FEDORA-2020-ebe88a5cc4 has been pushed to the Fedora 30 testing repository. In short time you'll be able to install the update with the following command: `sudo dnf upgrade --enablerepo=updates-testing --advisory=FEDORA-2020-ebe88a5cc4` You can provide feedback for this update here: https://bodhi.fedoraproject.org/updates/FEDORA-2020-ebe88a5cc4 See also https://fedoraproject.org/wiki/QA:Updates_Testing for more information on how to test updates.
FEDORA-2020-74a0edb49c has been pushed to the Fedora 31 testing repository.

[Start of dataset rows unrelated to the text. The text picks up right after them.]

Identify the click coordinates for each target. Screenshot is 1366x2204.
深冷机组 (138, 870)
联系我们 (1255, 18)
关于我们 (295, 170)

In short time you'll be able to install the update with the following command: `sudo dnf upgrade --enablerepo=updates-testing --advisory=FEDORA-2020-74a0edb49c` You can provide feedback for this update here: https://bodhi.fedoraproject.org/updates/FEDORA-2020-74a0edb49c See also https://fedoraproject.org/wiki/QA:Updates_Testing for more information on how to test updates.
FEDORA-2020-74a0edb49c has been pushed to the Fedora 31 stable repository. If problem still persists, please make note of it in this bug report.
FEDORA-2020-2239716ed2 has been pushed to the Fedora 32 stable repository. If problem still persists, please make note of it in this bug report.
FEDORA-2020-ebe88a5cc4 has been pushed to the Fedora 30 stable repository. If problem still persists, please make note of it in this bug report.